Like the guy performing nasal excavation at the lights who thinks that because he’s in his car, we can’t see him.

Or the parent who laughs at some obnoxious comment by their 3-year-old, saying ‘I don’t know where she gets it from’. She gets it from you, dude; you talk like that. Just because you’re not talking to her doesn’t mean she’s not paying attention.

Or people who elbow and shove their way onto peak-hour trains as if it’s the running of the bulls and then demurely take their seats like they’re Emily Post. Do they think that avoiding eye contact renders them invisible to the naked eye?

People notice us - what we say, what we do, how we act when we think no-one’s looking. Without meaning to, we can be setting an example for kids, giving insights into who we are, even motivating others to copy us or be nothing like us.
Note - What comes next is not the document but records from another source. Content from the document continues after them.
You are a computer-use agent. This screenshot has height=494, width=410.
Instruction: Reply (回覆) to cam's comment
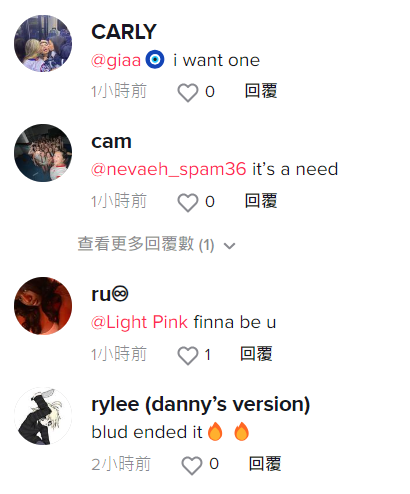[261, 201]
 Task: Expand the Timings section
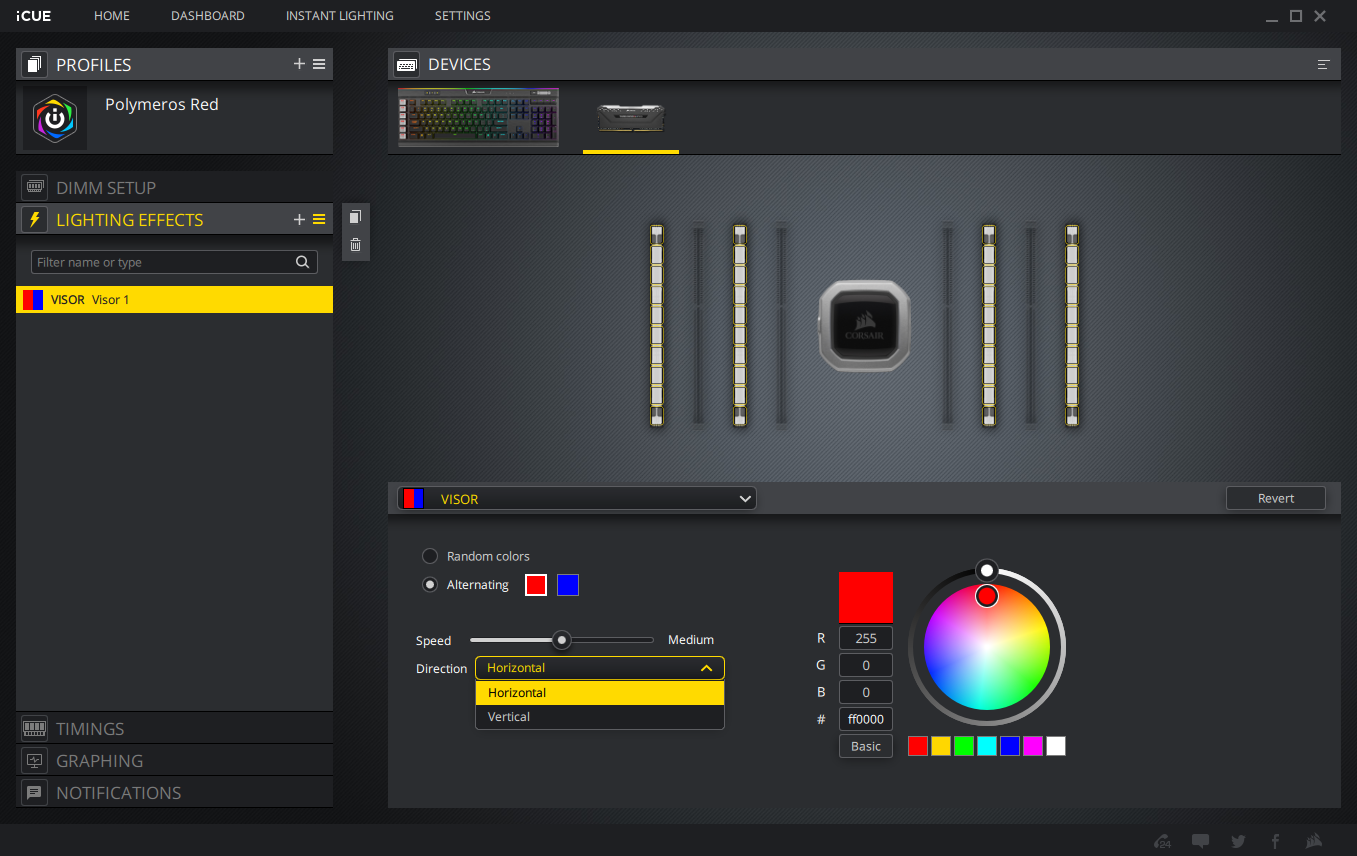[90, 728]
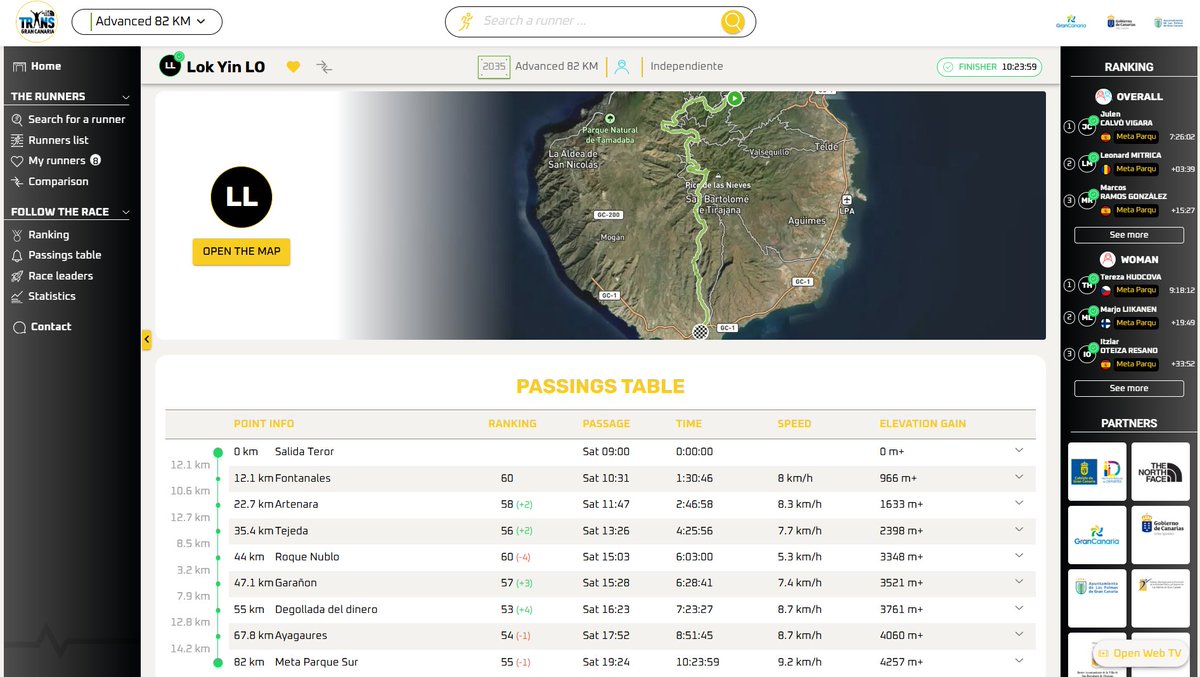This screenshot has height=677, width=1200.
Task: Click the OPEN THE MAP button
Action: pos(240,252)
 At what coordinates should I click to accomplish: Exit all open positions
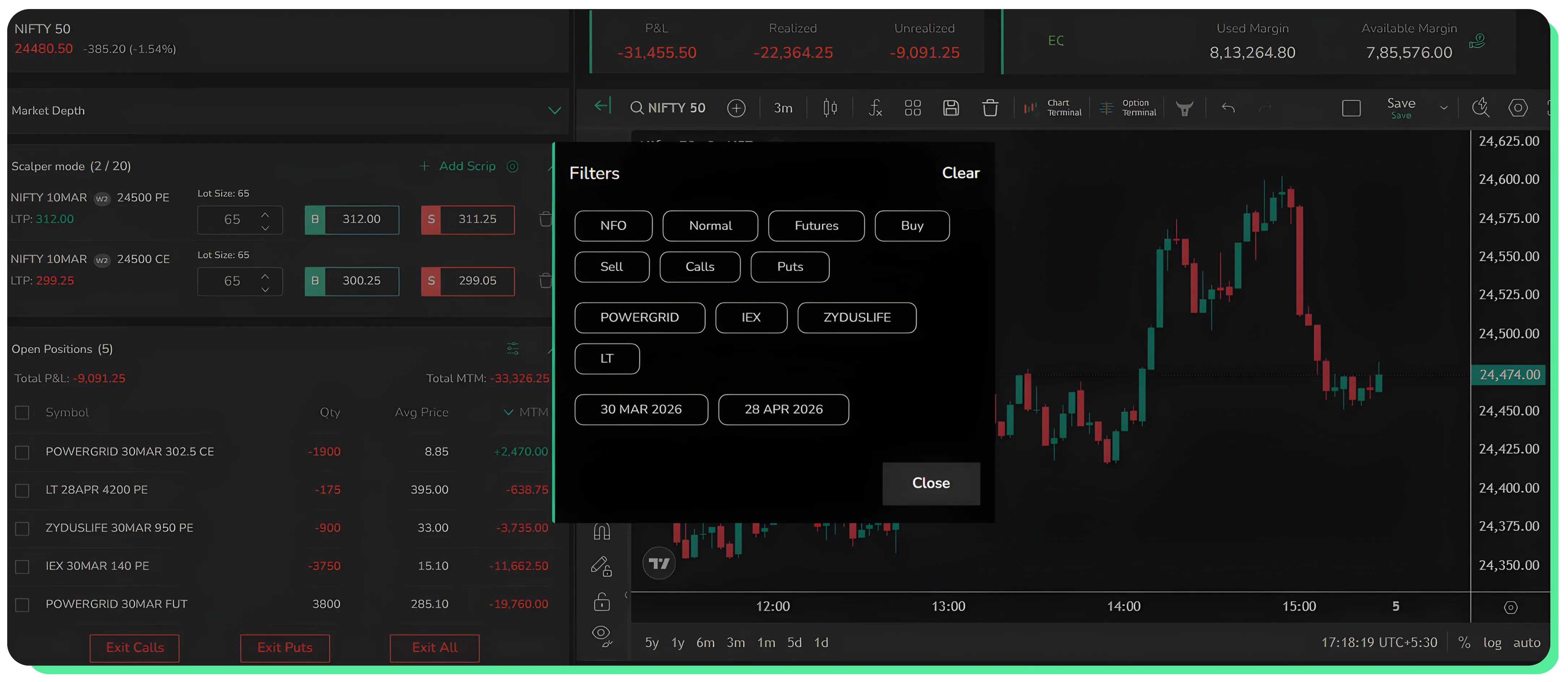click(x=434, y=648)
One of my tricks for deciding what to do when I’m not too sure of myself is to imagine I’m on a reality TV show (it’s the only time I have such fantasies - honest!). How would I feel if my behaviour were public? Proud? Ashamed? Wishing I’d added a coat of lip-gloss? It’s a great way to work out who you want to be.

After the conversation with my bike-neighbour, I realised that people see us, no matter how oblivious we ourselves may be. Being on reality TV is a lot like real life. Except for the prizes.